Here are some probable travel trends for summer 2007:
> Frequent fliers will get hot under the collar. Travel is booming again, but airline staffing is lean, McCartney reports. Meanwhile, airlines have dramatically cut costs on back-up resources, giving them less capacity to recover from weather or other delays. Labor battles at the carriers are looming, and cancellations and delays are up this year, too. And, oh yes, flights are running fuller this year, leaving fewer empty seats available for rebooking stranded passengers. McCartney quotes John Prater, president of the Air Line Pilots Association, who said: "It's going to be a brutal summer of delays."
> Using frequent flier miles will be tougher than ever. Have you actually tried cashing in your miles lately for a free round-trip airline ticket? It ain't easy, people. Seems like free seats are rarely available and are particularly scarce for summer trips. And if you do find availability, the amount of miles required to book the itinerary is often twice what it used to be--say, 50,000 miles for a coach seat instead of 25,000 miles.

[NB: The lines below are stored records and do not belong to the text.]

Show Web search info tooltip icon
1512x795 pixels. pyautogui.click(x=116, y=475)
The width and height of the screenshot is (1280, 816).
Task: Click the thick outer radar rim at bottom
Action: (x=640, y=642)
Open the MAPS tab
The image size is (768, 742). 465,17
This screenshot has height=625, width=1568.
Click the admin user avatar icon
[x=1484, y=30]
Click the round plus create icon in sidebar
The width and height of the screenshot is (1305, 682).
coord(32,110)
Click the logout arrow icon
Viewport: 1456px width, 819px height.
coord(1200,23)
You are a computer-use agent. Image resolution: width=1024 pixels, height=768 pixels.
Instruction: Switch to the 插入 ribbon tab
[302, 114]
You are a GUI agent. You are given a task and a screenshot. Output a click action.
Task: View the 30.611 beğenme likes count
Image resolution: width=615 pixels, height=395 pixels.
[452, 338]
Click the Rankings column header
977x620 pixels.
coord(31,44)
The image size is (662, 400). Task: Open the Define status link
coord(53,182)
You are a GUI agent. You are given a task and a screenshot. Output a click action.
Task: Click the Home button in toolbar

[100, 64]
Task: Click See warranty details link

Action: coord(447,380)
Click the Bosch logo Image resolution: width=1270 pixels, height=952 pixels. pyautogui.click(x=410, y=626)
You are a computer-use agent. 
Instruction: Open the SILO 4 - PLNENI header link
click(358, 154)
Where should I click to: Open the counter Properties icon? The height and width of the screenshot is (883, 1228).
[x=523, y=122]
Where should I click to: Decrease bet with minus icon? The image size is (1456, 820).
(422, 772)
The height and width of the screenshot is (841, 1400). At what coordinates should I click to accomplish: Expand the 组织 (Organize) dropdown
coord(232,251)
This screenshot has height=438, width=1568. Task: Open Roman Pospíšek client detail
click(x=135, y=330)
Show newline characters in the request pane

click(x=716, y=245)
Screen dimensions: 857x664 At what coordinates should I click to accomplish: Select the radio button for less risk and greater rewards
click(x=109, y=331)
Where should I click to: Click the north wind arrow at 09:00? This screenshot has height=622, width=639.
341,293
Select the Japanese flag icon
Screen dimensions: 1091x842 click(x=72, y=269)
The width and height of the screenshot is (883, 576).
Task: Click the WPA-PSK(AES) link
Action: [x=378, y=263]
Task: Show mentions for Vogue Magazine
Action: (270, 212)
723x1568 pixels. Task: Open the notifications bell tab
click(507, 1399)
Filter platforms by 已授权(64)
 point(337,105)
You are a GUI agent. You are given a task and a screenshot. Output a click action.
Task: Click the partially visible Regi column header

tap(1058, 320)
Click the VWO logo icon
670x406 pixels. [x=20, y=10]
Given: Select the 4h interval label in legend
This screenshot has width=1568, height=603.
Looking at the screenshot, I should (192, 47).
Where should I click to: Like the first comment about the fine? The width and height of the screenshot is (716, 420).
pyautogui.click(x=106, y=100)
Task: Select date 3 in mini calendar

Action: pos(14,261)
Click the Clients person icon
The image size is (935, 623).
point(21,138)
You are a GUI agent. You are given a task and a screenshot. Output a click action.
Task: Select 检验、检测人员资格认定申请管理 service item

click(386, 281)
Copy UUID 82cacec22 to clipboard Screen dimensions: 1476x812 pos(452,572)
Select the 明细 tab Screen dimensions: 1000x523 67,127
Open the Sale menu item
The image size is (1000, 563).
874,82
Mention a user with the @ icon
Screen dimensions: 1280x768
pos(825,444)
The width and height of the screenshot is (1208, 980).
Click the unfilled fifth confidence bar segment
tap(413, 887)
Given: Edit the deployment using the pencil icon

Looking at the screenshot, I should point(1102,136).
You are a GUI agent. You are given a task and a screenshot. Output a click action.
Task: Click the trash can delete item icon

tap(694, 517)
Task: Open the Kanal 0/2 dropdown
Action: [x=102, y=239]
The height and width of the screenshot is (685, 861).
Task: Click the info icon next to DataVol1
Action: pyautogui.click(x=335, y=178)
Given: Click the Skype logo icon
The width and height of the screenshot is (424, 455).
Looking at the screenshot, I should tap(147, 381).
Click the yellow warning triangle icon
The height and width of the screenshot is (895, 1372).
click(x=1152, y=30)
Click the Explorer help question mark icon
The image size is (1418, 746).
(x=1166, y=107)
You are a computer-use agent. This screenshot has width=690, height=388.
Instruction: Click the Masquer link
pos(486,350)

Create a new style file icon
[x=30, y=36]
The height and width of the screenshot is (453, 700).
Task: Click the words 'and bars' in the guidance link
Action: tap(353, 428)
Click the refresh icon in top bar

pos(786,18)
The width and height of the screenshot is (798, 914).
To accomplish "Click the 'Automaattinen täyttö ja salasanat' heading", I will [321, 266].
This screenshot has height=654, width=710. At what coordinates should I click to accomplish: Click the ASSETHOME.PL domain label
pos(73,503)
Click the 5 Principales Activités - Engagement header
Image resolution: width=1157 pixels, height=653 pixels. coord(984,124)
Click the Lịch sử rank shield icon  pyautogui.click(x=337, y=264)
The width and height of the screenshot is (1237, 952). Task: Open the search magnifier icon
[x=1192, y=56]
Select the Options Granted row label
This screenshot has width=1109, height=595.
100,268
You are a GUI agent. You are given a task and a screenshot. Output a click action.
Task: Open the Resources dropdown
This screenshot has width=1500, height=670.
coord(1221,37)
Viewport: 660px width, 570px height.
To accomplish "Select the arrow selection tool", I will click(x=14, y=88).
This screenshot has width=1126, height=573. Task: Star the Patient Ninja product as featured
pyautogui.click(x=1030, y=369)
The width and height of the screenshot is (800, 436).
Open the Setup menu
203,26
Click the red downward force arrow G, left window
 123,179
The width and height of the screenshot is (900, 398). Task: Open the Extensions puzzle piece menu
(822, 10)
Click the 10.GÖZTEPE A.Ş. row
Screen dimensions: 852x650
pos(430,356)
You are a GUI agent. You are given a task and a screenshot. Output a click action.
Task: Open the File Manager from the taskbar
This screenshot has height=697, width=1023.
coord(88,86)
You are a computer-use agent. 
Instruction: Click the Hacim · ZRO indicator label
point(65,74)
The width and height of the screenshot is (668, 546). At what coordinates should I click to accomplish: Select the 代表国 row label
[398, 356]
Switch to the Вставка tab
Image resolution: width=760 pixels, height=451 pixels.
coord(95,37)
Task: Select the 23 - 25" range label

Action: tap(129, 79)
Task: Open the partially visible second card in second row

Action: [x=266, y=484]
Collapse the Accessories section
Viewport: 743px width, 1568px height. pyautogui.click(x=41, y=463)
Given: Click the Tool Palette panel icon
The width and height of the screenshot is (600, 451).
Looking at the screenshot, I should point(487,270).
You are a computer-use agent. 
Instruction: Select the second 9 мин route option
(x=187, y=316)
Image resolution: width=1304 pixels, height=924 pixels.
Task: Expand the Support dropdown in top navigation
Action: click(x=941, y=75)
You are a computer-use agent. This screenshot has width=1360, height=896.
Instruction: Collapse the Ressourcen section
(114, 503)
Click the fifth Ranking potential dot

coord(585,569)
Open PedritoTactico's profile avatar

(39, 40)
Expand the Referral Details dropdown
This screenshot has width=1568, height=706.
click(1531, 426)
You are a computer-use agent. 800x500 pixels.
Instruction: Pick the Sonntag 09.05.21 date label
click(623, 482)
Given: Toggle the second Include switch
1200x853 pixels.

> Europe will remain crazy expensive for American travelers. As of yesterday, the British pound cost $2 in U.S. currency--a 26-year high. The euro rose to $1.3614, just shy of its all-time record. Analysts predict these trends will continue for the foreseeable future.
> But 'cheap chic' hotels are booming. Finally, the good news: More hotel chains are coming online that are affordable and yet offer amenities business travelers need, according to USA Today. Example: rooms in the new Hyatt Place chain go for about $125-$160 a night; are fairly large (about 510 sq. ft.); and offer 42-inch high-def, flat panel TVs, plus free in-room Wi-Fi. And there's a new wave of budget business hotels popping up in Europe, reports The New York Times.
What does all this mean? A few things: Book your travel as far in advance as possible. Try to travel only with carry-on luggage, so you can quickly switch to another flight if needed. And don't take out your hostility on airline personnel--even if they do it to you first.